What is being asked: Output each entry that follows exactly. Images stay out.

Stored records
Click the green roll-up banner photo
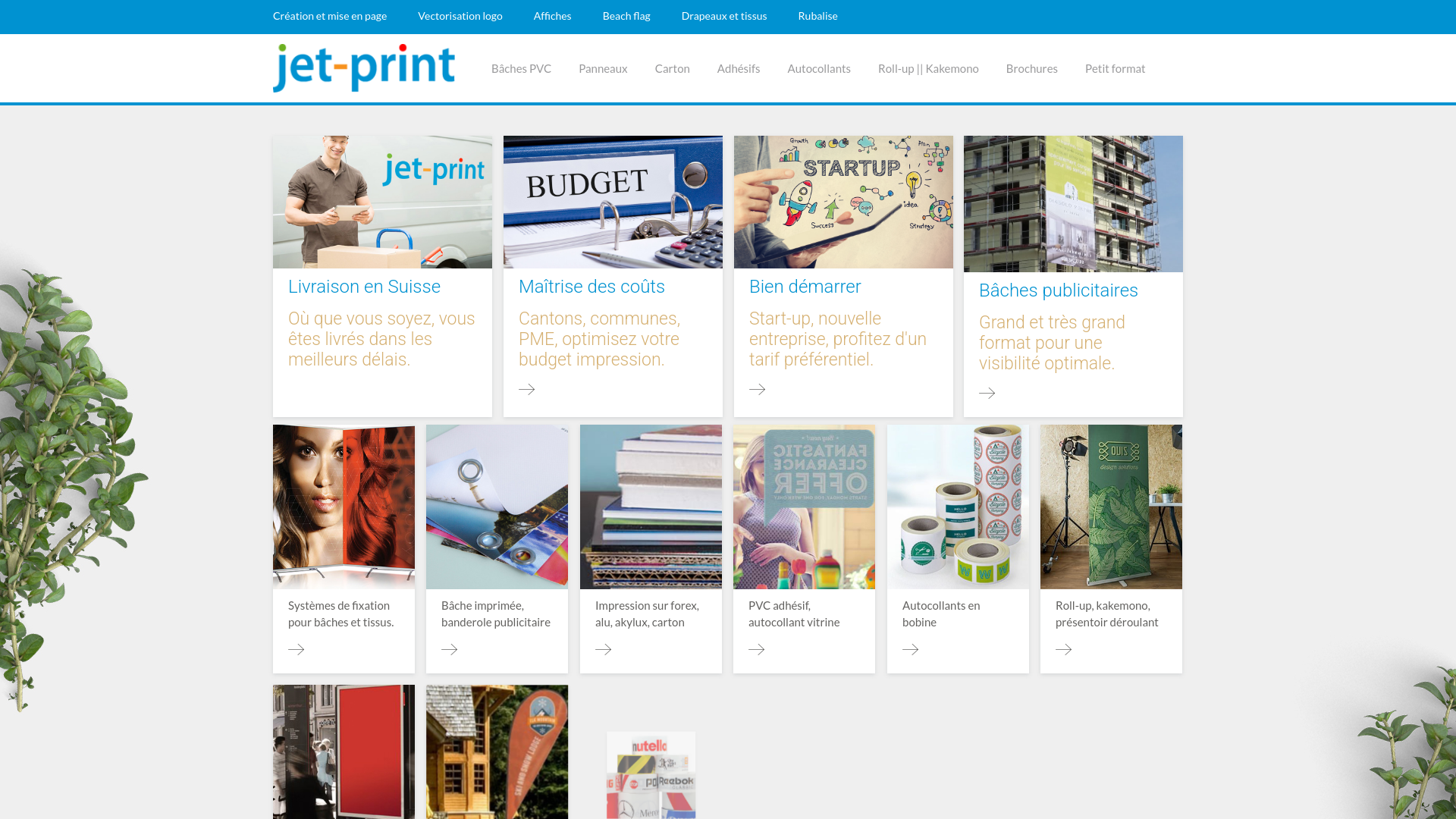Screen dimensions: 1456x819 1110,507
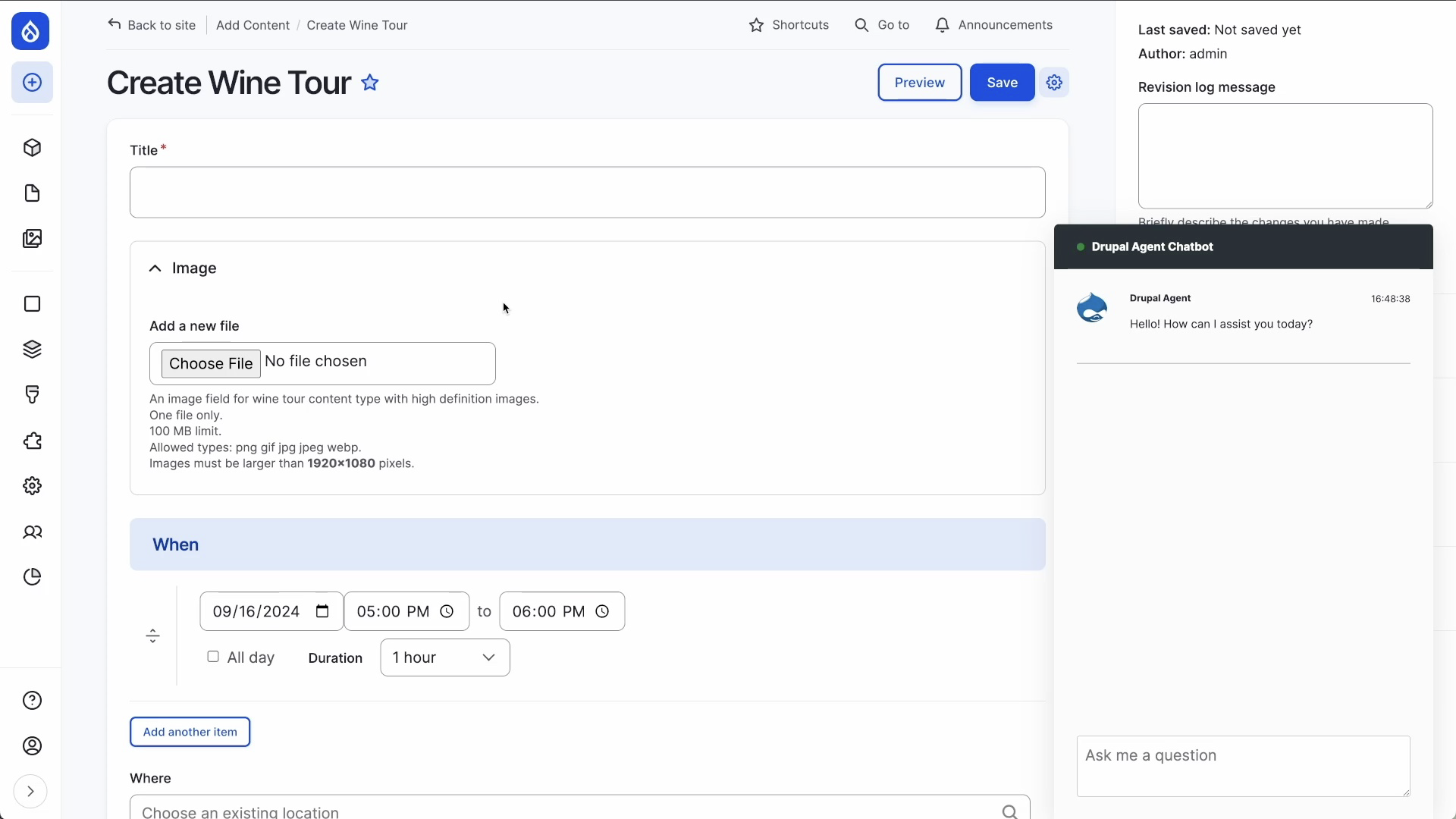Viewport: 1456px width, 819px height.
Task: Open the People users icon
Action: 32,533
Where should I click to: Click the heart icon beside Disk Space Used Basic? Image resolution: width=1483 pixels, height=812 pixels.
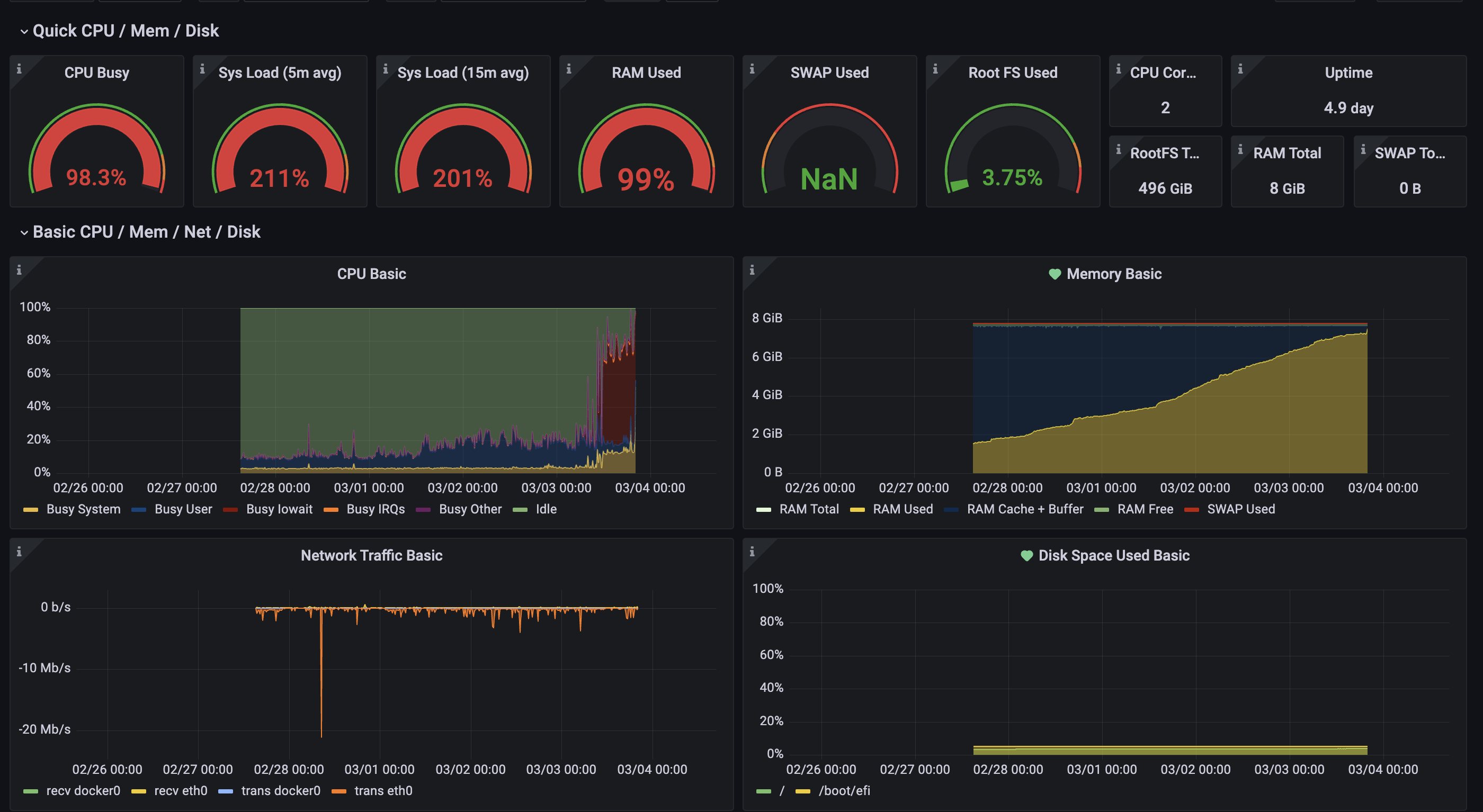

Exercise response:
Click the green roll-up banner photo
Screen dimensions: 1456x819 1110,507
Viewport: 1456px width, 819px height.
Task: Open the People users icon
Action: 32,533
Where should I click to: Click the heart icon beside Disk Space Used Basic? Image resolution: width=1483 pixels, height=812 pixels.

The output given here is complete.